For 50 years, since the closing days of World War II, one truism has prevailed everywhere among the most enlightened leaders of the free world: the overriding importance of pursuing a freer and more open system of international trade and commerce. This is no abstraction. The importance of this lesson is brutally grounded in the painful and enormously costly lessons these visionary leaders drew from the 1930s and 1940s...

For 50 years, since the closing days of World War II, one truism has prevailed everywhere among the most enlightened leaders of the free world: the overriding importance of pursuing a freer and more open system of international trade and commerce. This is no abstraction. The importance of this lesson is brutally grounded in the painful and enormously costly lessons these visionary leaders drew from the 1930s and 1940s.

The forces of reaction and beggar-thy-neighbor protectionism prevailed at a crucial point in the late 1920s and early 1930s, as when President Herbert Hoover signed the infamous Smoot-Hawley tariff, sent to him by a Republican Congress. No single act had more to do with turning the stock market crash of October 1929 into the decade-long catastrophe known as the Great Depression.

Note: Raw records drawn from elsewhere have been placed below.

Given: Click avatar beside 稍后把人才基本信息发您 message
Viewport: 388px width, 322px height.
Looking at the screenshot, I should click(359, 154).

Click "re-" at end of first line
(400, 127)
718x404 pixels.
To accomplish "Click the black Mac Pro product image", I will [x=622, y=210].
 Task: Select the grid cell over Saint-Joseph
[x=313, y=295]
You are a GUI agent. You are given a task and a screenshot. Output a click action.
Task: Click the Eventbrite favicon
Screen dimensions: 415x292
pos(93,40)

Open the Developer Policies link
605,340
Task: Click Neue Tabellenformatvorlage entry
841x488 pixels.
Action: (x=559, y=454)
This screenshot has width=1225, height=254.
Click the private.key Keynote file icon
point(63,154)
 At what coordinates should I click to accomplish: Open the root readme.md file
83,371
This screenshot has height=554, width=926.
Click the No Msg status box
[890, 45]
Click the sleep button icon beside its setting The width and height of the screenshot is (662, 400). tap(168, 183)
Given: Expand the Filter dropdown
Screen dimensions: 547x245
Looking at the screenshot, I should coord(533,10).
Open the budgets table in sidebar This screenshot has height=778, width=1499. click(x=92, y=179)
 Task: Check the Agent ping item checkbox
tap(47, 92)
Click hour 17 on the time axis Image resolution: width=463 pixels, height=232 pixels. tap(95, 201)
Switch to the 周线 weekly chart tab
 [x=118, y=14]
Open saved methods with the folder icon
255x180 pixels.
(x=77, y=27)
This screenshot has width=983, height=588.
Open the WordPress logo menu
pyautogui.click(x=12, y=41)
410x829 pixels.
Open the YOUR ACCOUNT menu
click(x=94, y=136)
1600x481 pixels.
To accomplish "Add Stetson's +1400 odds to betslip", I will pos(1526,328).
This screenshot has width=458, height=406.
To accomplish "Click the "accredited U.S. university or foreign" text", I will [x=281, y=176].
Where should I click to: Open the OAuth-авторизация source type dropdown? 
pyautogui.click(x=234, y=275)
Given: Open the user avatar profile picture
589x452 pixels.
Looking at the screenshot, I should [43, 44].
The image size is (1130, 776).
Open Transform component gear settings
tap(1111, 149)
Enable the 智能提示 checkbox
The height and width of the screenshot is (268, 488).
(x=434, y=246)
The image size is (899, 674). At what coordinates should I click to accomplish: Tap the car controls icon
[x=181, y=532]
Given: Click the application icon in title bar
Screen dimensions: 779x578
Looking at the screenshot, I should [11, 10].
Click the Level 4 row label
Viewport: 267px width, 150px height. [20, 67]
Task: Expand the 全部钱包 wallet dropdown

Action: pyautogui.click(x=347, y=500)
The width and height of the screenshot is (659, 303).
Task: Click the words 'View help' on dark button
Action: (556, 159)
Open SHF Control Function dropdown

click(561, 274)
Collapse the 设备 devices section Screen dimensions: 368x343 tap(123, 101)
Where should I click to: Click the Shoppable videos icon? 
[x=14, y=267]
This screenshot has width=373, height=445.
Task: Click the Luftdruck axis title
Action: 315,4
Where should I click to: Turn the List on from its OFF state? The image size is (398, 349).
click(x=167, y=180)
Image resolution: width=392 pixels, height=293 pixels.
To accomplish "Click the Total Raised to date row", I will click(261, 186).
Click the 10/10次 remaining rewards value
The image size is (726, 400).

Within weeks other nations retaliated by raising their tariffs, trade collapsed and a full-scale trade war engulfed the world. It was no accident that as the world economy spiralled downward, Fascist dictators came to power in Italy and Germany, and a brutally aggressive military dictatorship strengthened its hold on Japanese government. As nation after nation saw economies collapsing and unemployment reaching devastating levels, demagogic dictators found receptive ears for their messages of hate and fear. Thus was the stage set for World War II, history's greatest cataclysm. When Sir Winston Churchill called that conflict "the unnecessary war," he had much of this history in mind.

This is the real meaning of the debate over the General Agreement on Tariffs and Trade, or GATT. It is history we forget at our peril. The 31 years from 1914-1945 saw countless millions killed in two World Wars. The half-century since the close of World War II has been, relatively speaking, a period of peace and of previously unimagined prosperity. Respected economic historians point to the principal difference: the establishment, after World War II, of a multinational forum for resolving trade disputes. The most recent product of this dispute-resolving mechanism is the GATT, overwhelmingly approved this week by bipartisan majorities of the House and Senate.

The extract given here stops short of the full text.